Low-level waste landfills were first built in the 1960s. In near-surface land burial, containers of waste fill a trench and are covered and surrounded by compacted earth. There are currently a few burial grounds in the U.S. to which most commercial low-level waste materials emitting detectable amounts of radiation are sent. A few other landfills are currently inactive due to severe waste-containment problems and radioactive leakage. Waste containers in near-surface landfills are prone to corrosion, particularly in moist climates. Landfills provide a false sense of comfort because they are "out of sight, out of mind." More worthwhile alternatives include above-ground landfills and to store waste at existing nuclear plant sites.

There are a number of unresolved issues regarding disposal of low-level wastes. The current institution control period (the amount of time a waste site must remain under guard after it has been filled and closed) is only 100 years. Yet the hazards presented by some low-level wastes can continue for thousands of years. What will keep future generations from uncovering and being contaminated by these substances?

Currently, better methods are being developed to decrease waste volume and make methods of separating the waste by decay rate more efficient. Development of waste storage is far from complete.
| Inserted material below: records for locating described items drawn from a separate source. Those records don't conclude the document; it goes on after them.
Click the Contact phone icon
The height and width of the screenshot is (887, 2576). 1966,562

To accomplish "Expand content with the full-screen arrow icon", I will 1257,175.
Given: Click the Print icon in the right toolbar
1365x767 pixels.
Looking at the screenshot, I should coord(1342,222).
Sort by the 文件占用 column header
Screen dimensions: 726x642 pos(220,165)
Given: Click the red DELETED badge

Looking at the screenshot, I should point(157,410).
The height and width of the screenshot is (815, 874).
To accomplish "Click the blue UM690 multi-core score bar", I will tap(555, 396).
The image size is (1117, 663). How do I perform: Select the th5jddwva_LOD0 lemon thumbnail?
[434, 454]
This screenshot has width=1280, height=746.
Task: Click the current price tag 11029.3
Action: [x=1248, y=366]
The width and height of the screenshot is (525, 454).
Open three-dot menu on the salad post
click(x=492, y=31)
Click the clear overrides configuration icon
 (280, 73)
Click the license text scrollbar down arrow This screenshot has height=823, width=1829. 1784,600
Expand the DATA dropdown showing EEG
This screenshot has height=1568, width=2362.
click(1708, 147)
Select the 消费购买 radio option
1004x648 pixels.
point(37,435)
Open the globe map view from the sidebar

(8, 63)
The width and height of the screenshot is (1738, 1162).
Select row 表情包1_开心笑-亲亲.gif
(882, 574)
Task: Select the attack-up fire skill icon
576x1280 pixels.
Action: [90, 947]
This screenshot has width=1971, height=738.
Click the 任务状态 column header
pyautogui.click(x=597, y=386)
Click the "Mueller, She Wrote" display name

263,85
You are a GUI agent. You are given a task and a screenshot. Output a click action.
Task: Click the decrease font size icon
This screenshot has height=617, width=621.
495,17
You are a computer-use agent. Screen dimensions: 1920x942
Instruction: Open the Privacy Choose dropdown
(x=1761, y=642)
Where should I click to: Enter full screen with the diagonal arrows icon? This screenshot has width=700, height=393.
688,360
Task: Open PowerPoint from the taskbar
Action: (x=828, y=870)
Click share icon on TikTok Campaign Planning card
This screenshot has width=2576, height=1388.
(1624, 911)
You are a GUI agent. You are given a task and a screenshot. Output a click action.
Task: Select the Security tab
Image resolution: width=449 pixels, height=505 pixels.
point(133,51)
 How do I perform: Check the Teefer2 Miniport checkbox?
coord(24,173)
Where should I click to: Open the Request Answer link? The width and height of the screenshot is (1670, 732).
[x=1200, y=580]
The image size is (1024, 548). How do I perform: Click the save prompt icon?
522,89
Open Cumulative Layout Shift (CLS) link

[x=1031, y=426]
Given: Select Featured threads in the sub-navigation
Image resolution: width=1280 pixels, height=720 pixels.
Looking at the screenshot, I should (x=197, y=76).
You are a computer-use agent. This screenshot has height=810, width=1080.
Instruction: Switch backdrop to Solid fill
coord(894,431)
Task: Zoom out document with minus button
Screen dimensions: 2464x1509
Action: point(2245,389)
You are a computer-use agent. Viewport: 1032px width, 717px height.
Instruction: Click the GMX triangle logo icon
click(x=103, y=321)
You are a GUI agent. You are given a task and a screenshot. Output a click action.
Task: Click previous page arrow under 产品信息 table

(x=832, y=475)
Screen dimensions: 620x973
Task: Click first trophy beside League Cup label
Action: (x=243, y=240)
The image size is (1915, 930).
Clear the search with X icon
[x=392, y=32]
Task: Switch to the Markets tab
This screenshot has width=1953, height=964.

There are many alternatives to consider and many techniques to develop and improve upon. There has also been much controversy about site selection and disposal methods. Although urban areas consume most of nuclear-generated electricity, radioactive wastes are dumped in rural settings, where property values decline and public health is jeopardized. However, the problem of radioactive waste disposal is not unique to the United States. Other countries are facing the same waste dilemmas. Although hazards of radioactive waste are less visible than some other problems associated with nuclear energy, such as reactor accidents and nuclear weapons, they are no less dangerous, and decisions made concerning this waste will be felt far into the future. No more nuclear waste should be tolerated, we have the technology to go [Green] and keep our children safe from hazardous materials that affect our planet’s ecological sustainability and safety.